Rédigez la suite du passage sur l'affiliation de l'auteure au régime volontaire de l'IESS, à partir de sa dernière phrase.

* Segment du document:
::::::::

4.8Les relations entre les particuliers et l’administration publique sont régies par le principe de bonne foi et par la présomption de connaissance de la loi. L’article 158 des statuts codifiés de l’IESS dispose clairement que si un affilié est en retard dans ses versements volontaires depuis plus de six mois consécutifs, il cesse de relever du régime volontaire et ses versements ultérieurs sont donc nuls et non avenus. En outre, la décision de la Commission régionale 1 en date du 12 septembre 2002 a été dûment notifiée à l’auteure, ce qui lui a permis d’introduire un recours auprès de la Commission d’appel de l’IESS. L’État partie fait valoir que l’auteure savait que son historique de cotisation comprenait des versements déclarés indus et frauduleux, de sorte qu’elle pouvait prévoir que sa demande serait rejetée.

4.9L’auteure avait la possibilité de reprendre un emploi ou de poursuivre son affiliation au régime volontaire, afin de verser le solde des cotisations nécessaires pour accéder à la retraite ordinaire.

4.10Le fait que l’auteure ait été femme au foyer et qu’elle ait été affiliée au régime volontaire n’implique pas qu’elle ait subi une discrimination fondée sur le sexe, puisque toute personne peut opter volontairement pour ce régime, indépendamment du fait qu’il s’agisse d’un homme ou d’une femme, et sans distinction quant au type d’activité exercée, avec les mêmes avantages et prestations sociales. L’État partie fournit une description des règles juridiques régissant l’affiliation volontaire depuis 1979, y compris les conditions d’admission à ce régime. Il souligne que celui-ci a permis d’assurer la couverture de la population qui n’était pas employée ou qui travaillait dans le secteur informel. L’auteure y a été affiliée et a bénéficié des diverses prestations.

::::::::

* Extrait de données:
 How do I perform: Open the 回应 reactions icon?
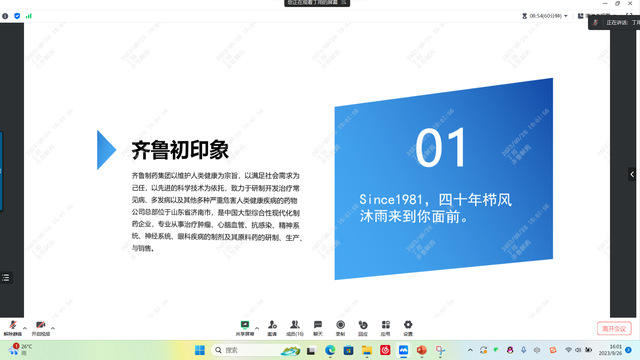pyautogui.click(x=363, y=328)
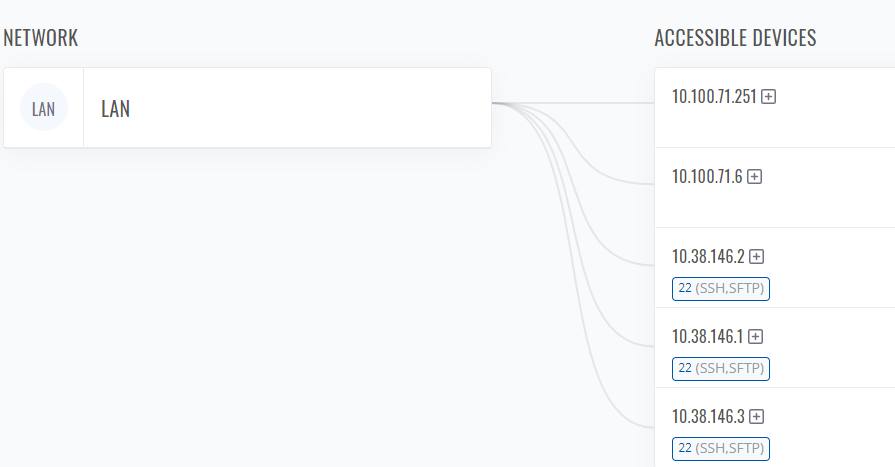
Task: Expand the 10.38.146.2 device entry
Action: click(756, 256)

::::::::

* Résultat de l'exercice:
4.11L’État partie garantit les droits énoncés dans le Pacte aux personnes âgées, qui font partie des groupes faisant l’objet d’une attention prioritaire. Dans ce contexte, des politiques publiques en faveur du droit à la sécurité sociale ont été mises en œuvre.

Commentaires de l’auteure sur les observations de l’État partie

5.1Le 3 mars et le 24 novembre 2016, l’auteure a fait part de ses commentaires sur les observations de l’État partie.

5.2La communication n’a pas pour objet d’obtenir que le Comité agisse en tant qu’organe d’appel et réexamine les décisions prises par les autorités de l’État, mais plutôt qu’il détermine si les actions des autorités sont compatibles avec le Pacte.

5.3Dans ses observations, l’État partie se contente de souligner que les autorités n’ont pas délibérément porté atteinte aux droits de l’auteure, dont la demande de retraite spéciale a été rejetée parce qu’elle ne remplissait pas les conditions prévues par la loi. Cependant, ni le tribunal no 1 ni la Cour nationale de justice n’ont analysé les violations dont l’auteure avait été victime en raison de l’absence d’informations utiles communiquées en temps voulu par l’IESS et des irrégularités dans les notifications. Ils n’ont pas non plus tenu compte du fait que l’auteure était une personne âgée qui ne recevait pas de pension de retraite lui permettant de mener une vie digne et convenable.

5.4Il incombe à l’IESS de déterminer, de manière rapide et efficace, si les cotisations de ses affiliés sont versées dans les délais. Dans le cas présent, l’IESS n’a pas informé l’auteure en temps voulu que les cotisations qu’elle avait versées entre août 1989 et février 1995 n’étaient pas valables. En outre, les fonctionnaires de l’IESS ont mal renseigné l’auteure en lui disant qu’elle remplissait les conditions requises pour avoir droit à la retraite, ce qui l’a conduite à démissionner de son poste.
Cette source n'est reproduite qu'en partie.